I grew up with Harry Potter, in a lot of ways I spent more time in the wizarding world than I ever did in the real world. Those books taught me a lot of things and will never really leave me. Which, to someone that doesn't quite get it because they're a children's series and I'm a grown man now, makes absolutely no sense. But there are good lessons in there, important lessons. Without those books, I would be a very different man. Because it's that imaginary world which taught me about love and friendships which go far beyond family and doing what's right instead of what's easy.
Perhaps most of all the books are, to me, a way of coping with loss. They get called a children's series, and perhaps the first three are, but the rest of the series is a veritable bloodbath. No other children's story wipes out so many of its characters. And yet you carry on, because the ones who love us never really leave us. And because there's really nothing to fear in death.

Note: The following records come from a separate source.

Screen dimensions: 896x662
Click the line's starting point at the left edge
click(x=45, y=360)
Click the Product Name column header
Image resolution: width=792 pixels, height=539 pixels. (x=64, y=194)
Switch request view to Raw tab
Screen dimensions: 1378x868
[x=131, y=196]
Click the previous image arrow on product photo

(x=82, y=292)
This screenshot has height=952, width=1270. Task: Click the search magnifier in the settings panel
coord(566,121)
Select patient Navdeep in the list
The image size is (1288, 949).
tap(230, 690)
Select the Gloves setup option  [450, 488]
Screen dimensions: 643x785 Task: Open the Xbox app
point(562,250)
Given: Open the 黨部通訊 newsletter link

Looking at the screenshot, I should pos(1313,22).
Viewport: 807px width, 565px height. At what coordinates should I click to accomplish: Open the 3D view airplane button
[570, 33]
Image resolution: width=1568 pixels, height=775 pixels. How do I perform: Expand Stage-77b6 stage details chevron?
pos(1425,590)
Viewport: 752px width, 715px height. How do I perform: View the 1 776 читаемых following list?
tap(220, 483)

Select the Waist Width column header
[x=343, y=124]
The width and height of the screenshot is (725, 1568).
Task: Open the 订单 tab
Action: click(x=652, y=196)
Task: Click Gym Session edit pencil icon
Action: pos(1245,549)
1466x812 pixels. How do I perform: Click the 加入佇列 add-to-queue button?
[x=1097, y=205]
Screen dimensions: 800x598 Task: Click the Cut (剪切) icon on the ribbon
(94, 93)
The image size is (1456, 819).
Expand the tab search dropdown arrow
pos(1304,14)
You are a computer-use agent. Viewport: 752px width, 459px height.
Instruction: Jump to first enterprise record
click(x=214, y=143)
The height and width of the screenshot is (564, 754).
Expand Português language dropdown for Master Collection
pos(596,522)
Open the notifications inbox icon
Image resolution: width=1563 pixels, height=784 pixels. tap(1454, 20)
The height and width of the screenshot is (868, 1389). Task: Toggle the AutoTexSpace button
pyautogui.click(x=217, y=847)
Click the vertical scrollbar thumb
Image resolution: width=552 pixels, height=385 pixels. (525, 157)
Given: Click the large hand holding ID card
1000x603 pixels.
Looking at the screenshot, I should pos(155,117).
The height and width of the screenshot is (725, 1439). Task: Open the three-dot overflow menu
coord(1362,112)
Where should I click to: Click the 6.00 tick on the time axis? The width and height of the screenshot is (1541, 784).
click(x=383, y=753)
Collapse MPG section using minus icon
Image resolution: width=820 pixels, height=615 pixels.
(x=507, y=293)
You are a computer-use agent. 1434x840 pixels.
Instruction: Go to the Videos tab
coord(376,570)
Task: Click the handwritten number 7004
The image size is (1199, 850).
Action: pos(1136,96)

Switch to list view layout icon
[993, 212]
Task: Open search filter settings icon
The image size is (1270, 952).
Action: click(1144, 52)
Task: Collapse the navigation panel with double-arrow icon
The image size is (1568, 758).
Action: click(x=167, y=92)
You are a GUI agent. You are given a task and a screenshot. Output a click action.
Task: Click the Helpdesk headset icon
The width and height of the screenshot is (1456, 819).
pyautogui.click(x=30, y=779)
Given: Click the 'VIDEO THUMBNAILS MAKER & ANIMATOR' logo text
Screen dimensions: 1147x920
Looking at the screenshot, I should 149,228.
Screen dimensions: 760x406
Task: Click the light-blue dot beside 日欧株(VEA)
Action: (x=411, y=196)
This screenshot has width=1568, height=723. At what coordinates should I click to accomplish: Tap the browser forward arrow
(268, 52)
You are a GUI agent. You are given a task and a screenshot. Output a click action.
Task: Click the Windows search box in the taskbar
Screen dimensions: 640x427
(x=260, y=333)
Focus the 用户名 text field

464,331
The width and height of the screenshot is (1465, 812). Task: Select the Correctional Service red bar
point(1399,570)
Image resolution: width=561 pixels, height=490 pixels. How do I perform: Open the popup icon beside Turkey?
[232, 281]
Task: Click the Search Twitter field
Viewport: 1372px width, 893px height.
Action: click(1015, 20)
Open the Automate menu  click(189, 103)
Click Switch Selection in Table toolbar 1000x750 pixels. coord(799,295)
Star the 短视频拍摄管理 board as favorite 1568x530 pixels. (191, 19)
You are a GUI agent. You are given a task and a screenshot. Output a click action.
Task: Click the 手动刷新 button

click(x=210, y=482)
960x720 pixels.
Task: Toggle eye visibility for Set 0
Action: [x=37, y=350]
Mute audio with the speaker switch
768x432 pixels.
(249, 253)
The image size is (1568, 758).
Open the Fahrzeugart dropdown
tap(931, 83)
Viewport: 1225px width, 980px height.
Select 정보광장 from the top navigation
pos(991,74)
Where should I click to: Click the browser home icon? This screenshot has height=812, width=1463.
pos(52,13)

My wife was a Harry Potter nut. The majority of my generation is, actually. I expect the midnight showing will be packed with adults, rather than children, and I anticipate a lot of crying. I watched every film with her, the last three at the midnight showing, with her wearing the same nerdy t-shirt. She refused to read the last book for months, almost a year she held out without reading any spoilers, without even lifting the cover, because she didn't want it to be over. Needless to say, when we moved to Thailand we took six books with us, just six. And those are the copies I've been re-reading over the last fortnight; frequently dotted with splashes of ginger tea or a flattened mosquito, bookmarked with Khmer newspaper clippings and with her scratchy pencilled notes in the margin. Inside the cover of the Deathly Hallows she's written today's date in stark, excited pencil and surrounded it with a countdown of the months. She arranged my annual summer vacation around the release of this movie and warned me that she would be seeing it often, maybe daily for a week or so.
I've thought a lot about this movie, and what it means. It's the end of a saga I've been wrapped up in since I was thirteen. Half my life has been tied up in these novels, these movies. J K Rowling said at the premiere last week that Hogwarts will always be there to welcome you home. Which sounds a little trite, a little unbelievable if you're not a bit of a Harry Potter nerd. It's true though, because the things we love never really leave us.
And because I loved her and she loved this series, and because she'll never really leave me, I'll be wearing her shirt tonight, to the midnight showing. And trying not to cry for a variety of reasons.
Wow! This is the most touching recount of the "Potter" books I've ever come across. I read them after my degree, when they reminded why I loved to read. Not disect, research, write. Just read. But this, this is quite a journey. I love reading about the power of a loved book. Not at all "riddikulus". Beautiful.